= The task =
Your reply should hold the line containing "Viewport: 1568px width, 737px height." and every later line of the records, reproduced exactly, and no other lines.

[Records from a dataset]
Content starts
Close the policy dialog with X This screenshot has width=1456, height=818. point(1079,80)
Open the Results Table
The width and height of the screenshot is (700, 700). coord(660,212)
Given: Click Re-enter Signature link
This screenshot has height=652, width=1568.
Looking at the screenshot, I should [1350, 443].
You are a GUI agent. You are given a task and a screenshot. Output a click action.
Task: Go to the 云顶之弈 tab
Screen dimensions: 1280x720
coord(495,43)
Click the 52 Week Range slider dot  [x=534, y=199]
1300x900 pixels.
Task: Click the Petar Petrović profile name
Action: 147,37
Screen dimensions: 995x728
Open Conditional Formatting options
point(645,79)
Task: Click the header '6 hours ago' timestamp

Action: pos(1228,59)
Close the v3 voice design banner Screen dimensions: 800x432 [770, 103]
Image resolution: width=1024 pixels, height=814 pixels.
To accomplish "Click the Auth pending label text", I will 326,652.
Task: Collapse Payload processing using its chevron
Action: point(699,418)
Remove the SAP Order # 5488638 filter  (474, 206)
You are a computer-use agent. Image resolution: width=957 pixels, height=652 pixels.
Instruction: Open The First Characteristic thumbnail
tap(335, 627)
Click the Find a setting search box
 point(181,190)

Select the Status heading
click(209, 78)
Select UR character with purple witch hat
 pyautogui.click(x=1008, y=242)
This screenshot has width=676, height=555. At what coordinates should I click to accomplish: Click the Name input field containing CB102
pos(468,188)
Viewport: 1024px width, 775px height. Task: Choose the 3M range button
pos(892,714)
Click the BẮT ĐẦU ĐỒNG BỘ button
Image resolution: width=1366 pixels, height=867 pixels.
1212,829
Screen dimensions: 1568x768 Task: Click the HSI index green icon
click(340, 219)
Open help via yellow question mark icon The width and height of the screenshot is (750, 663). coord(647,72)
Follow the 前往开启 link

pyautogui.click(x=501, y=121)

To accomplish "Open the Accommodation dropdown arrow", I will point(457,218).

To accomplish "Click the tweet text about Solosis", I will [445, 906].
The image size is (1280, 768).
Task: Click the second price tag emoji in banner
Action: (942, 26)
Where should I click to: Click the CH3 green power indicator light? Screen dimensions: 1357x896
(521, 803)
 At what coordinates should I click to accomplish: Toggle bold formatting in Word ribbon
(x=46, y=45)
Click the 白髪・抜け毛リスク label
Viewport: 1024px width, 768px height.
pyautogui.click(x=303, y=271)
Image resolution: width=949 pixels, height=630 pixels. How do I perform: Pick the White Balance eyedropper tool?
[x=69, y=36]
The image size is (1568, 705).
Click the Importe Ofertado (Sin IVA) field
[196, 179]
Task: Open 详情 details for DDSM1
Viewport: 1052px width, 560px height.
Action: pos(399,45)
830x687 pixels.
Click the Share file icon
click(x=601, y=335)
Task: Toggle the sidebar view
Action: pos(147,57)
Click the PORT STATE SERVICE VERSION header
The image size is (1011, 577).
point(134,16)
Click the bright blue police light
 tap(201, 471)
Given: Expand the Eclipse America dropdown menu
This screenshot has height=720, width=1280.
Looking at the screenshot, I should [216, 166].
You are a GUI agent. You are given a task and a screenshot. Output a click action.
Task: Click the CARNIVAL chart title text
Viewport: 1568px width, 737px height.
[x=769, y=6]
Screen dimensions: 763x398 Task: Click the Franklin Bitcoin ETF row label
Content ends
= Reply to the exercise =
Viewport: 1568px width, 737px height.
[x=769, y=6]
Screen dimensions: 763x398 Task: Click the Franklin Bitcoin ETF row label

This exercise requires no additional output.